Cette belle simplicité ne s’étendait nullement à leur existence citadine. A Paris, on menait grand train. Les réceptions fastueuses, les soupers, les concerts se succédaient sans trêve. De plus en plus, dans cette maison, l’art musical régnait et reléguait au second plan le reste. Rameau, de longue date l’ami et le commensal du fermier général, s’adonnait à parfaire l’éducation musicale de Thérèse, s’émerveillait de ses dispositions, de ses progrès rapides. Il lui donnait des leçons de clavecin et lui enseignait l’harmonie. L’élève, de son côté, s’attachait à son maître avec une sorte de passion et le prônait avec ardeur, à l’exclusion de ses rivaux. Elle épousait toutes ses querelles, violentes et nombreuses, car le compositeur avait l’humeur étrangement difficile. « M. de La Pouplinière, dira Jean-Jacques Rousseau, était le mécène de Rameau, Mme de La Pouplinière était sa très humble écolière. Rameau faisait, comme on dit, la pluie et le beau temps dans cette maison[3]. »

Au reste, les largesses à l’égard des artistes, des musiciens, des gens de lettres, devenaient peu à peu, chez ce couple opulent, une habitude et une règle établie. Quand il ne s’agit pas de subsides financiers, ce sont des politesses, des recommandations, des bienfaits de tous genres.
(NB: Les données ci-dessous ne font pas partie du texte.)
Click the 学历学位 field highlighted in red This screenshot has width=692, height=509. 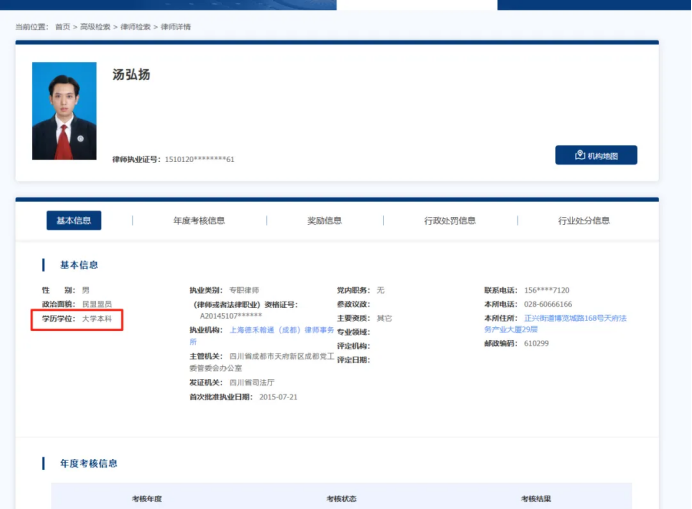coord(77,319)
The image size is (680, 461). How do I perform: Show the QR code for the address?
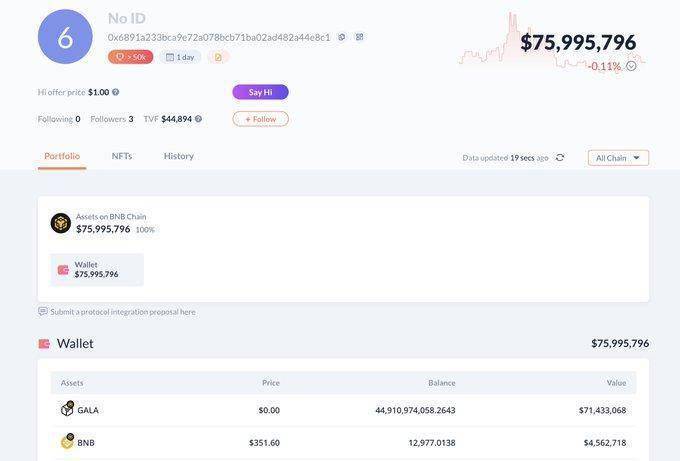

On peut juger de cette réputation d’après les noms et sobriquets que leurs amis, Voltaire en tête, décernent à La Pouplinière, Mecœmas, Pollion, Platiis-Pollion, le Pêriclès de la finance, etc., etc. Pendant un séjour à Circy, Voltaire mande à Thiériot : « Continuez à faire ma cour aux

  1. Cucuel, loc. cit.
  2. Lettres du chevalier d’Assay à Mme de La Pouplinière, passim.
  3. Confessions, 2e partie, année 1744.